Published: Jul 16, 2021 by Matthias

The term client isolation means that different clients connected to a (wifi) network should not be able to communicate with each other, just with a gateway or a specified set of services provided by the network. You typically want to have this on public networks but maybe also on your private network where you want to lower the risk factor of devices exposing informaton or attack surface to other devices.

This article will focus purely on OpenWRT routers, as they are highly customizable for our purpose.

OpenWRT provices client isolation as a checkbox in the wifi settins out of the box. Unfortunately, this might trick you into thinking it actually provices client isolation for the network, which is not true. This client isolation just disallows clients on that exact wifi access point talking to each other. If you have multiple wifis (e.g. by having 2.4 + 5 GHz radios) or multiple access points connected via cable to each other, this client isolation is only partly effective.

What can we do?

Use filtering on the network bridge that connects the wifis and networks together. This is done via ebtables which you first need to install as a package on your OpenWRT device: opkg update && opkg install ebtables or via System -> Software in the web interface.

Next, you need to find out a few things. ebtables is able to setup filters on layer 2, so it can handle devices and mac addresses.

We want to allow the devices talking to the gateway and the gateway talking to the devices. Also, we want to allow DHCP to work: Clients will send DHCP requests as a broadcast. This DHCP request somehow needs to end up at the gateway. The DHCP response is unicast again, so it falls in the first category of traffic.

In my example, the gateway is a dedicated gateway connected via ethernet, so none of the involved OpenWRT devices act as the gateway themselves. I have an OPNSense box there, but it could be any other router on your cabled network.

Also, I use this for a guest network, e.g. the access points are themselves not reachable via this network. You would need to fiddle with the filter rules or also have a separate management network for your OpenWRT devices.

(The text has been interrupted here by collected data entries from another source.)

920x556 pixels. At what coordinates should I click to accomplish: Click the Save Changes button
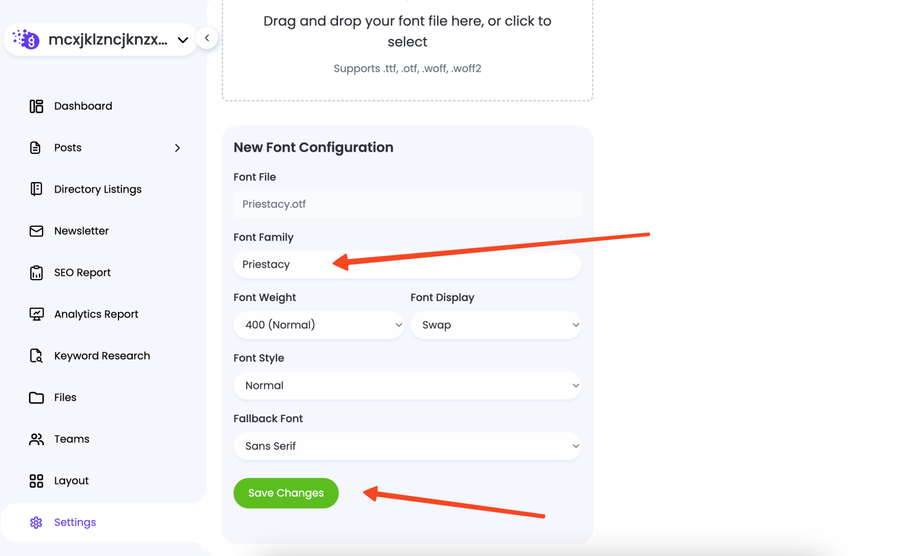tap(286, 493)
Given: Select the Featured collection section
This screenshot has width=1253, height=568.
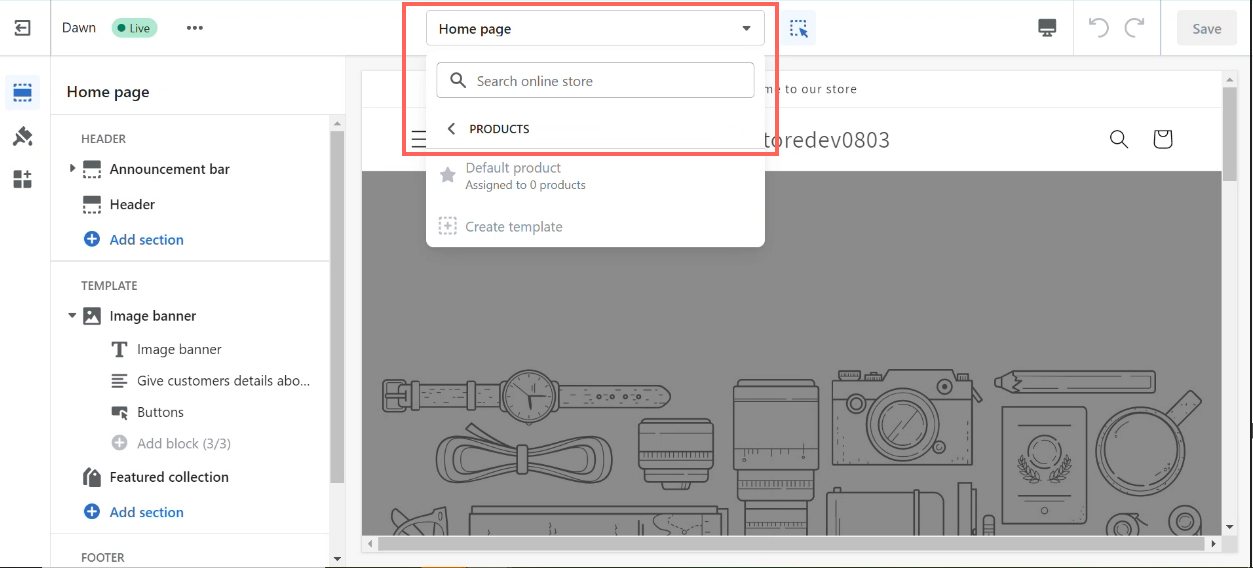Looking at the screenshot, I should coord(169,477).
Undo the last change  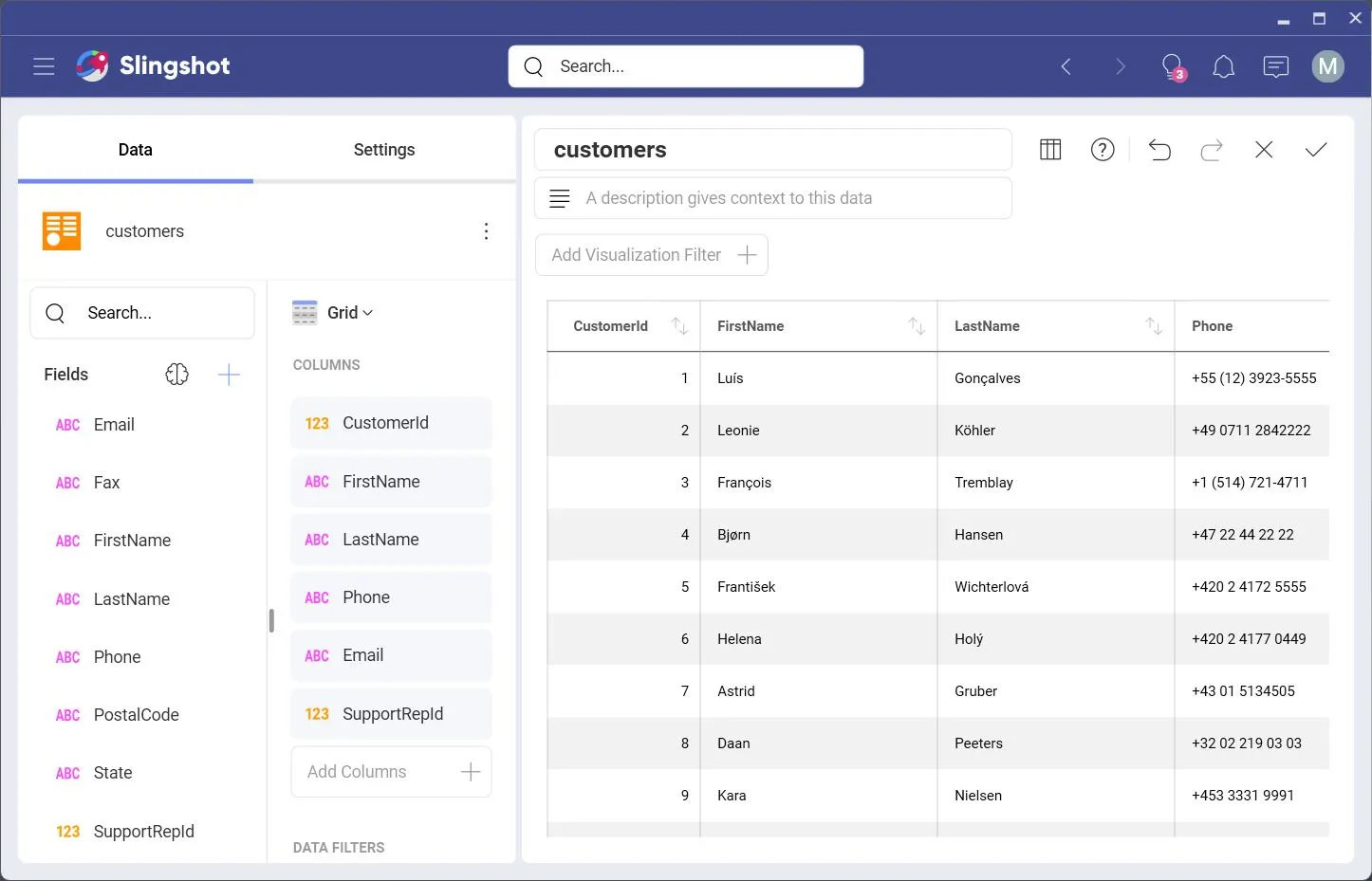(1159, 150)
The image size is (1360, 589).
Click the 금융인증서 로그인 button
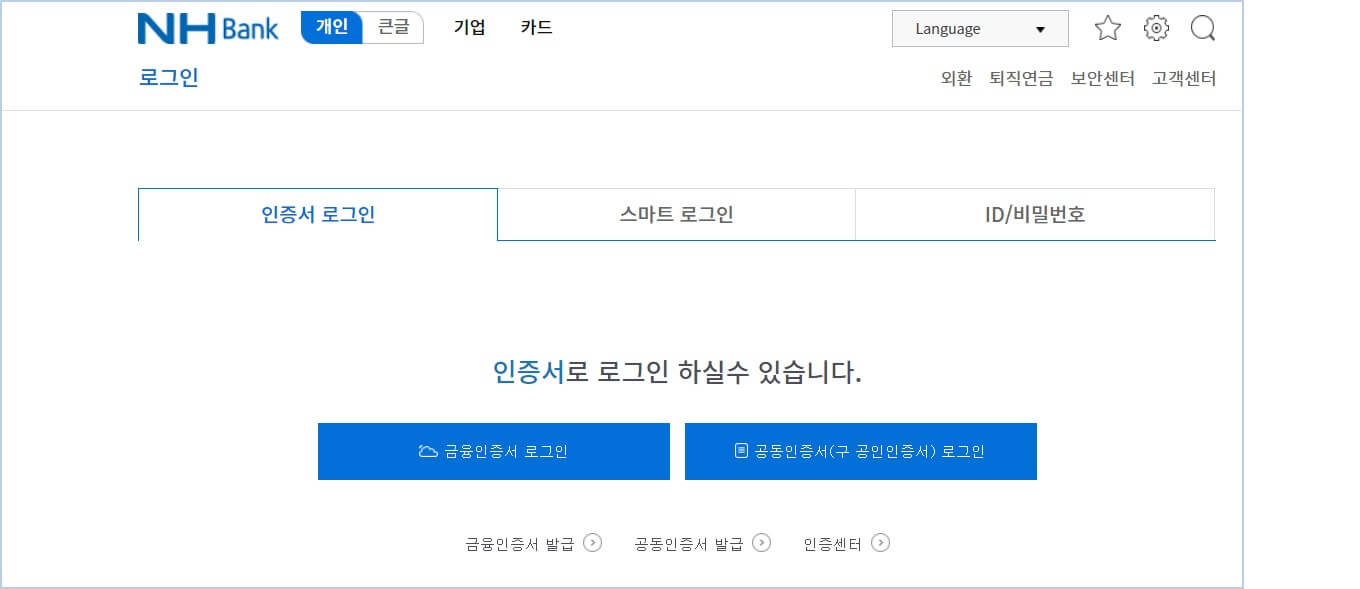(x=493, y=451)
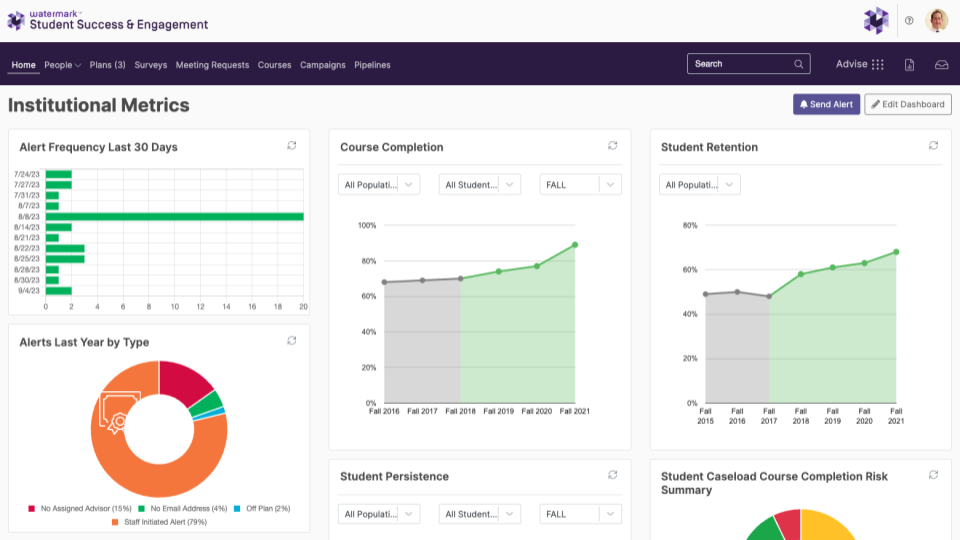Viewport: 960px width, 540px height.
Task: Open the help question mark icon
Action: click(909, 21)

There is multiple ways to achieve these goals, I present the first solution I came up with:

GW_MAC=AA:BB:CC:DD:EE:FF    # Mac address of the gateway system
BRIDGE=guest                # name of the bridge the rules should apply to
GW_IF=eth0.10               # interface (as part of the bridge) that connects to the gateway (and maybe to other Accesspoints)
# Allow traffic from GW
ebtables -A FORWARD -s $GW_MAC -i $GW_IF --logical-in $BRIDGE -j ACCEPT
# Allow traffic from devices passing to gateway IF (e.g. not to other wifis on the same AP)
ebtables -A FORWARD --logical-out $BRIDGE -o $GW_IF -j ACCEPT
# Drop all traffic coming on on the bridge (e.g. everything NOT from the gateway)
ebtables -A FORWARD --logical-in $BRIDGE -j DROP

We first allow all traffic from the gateway. To easily let DHCP broadcasts pass to the gateway, we also allow any traffic going out towards the gateway (and potential other APs, but not towards other wifis on the same AP) but then disallow all remaining traffic to enter the bridge (which blocks broadcasts NOT from the gateway entering a bridge on other devices)

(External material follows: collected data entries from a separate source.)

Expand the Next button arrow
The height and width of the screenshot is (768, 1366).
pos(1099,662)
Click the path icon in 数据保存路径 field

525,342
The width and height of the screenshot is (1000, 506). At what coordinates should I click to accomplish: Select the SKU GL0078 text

As we gathered all the information we can also easily put a rule that makes ARP spoofing harder/impossible in certain setups:

# Drop traffic from gateway mac when it is not coming through the expected interface
ebtables -I FORWARD -s $GW_MAC -i !$GW_IF --logical-in $BRIDGE -j DROP

This drops all packages that would enter the bridge from wifis with the spoofed source mac of the gateway. This rule is not effective against ARP spoofing via cable access.

An alternate solution to allowing all traffic leaving towards the gateway could be allowing only traffic towards the gateway and using network address translation (NAT) on layer 2 to redirect all broadcasts towards the gateway:

WIFI_IFs="wlan1 wlan2"
for IF in WIFI_IFs; do
    ebtables -t nat -A PREROUTING -i $IF -d 00:00:00:00:00:00 -j dnat --to-destination $GW_MAC
done

(I did not test this)

All of the above has been only quickly tested so far, I will update this blog post when I put it in production.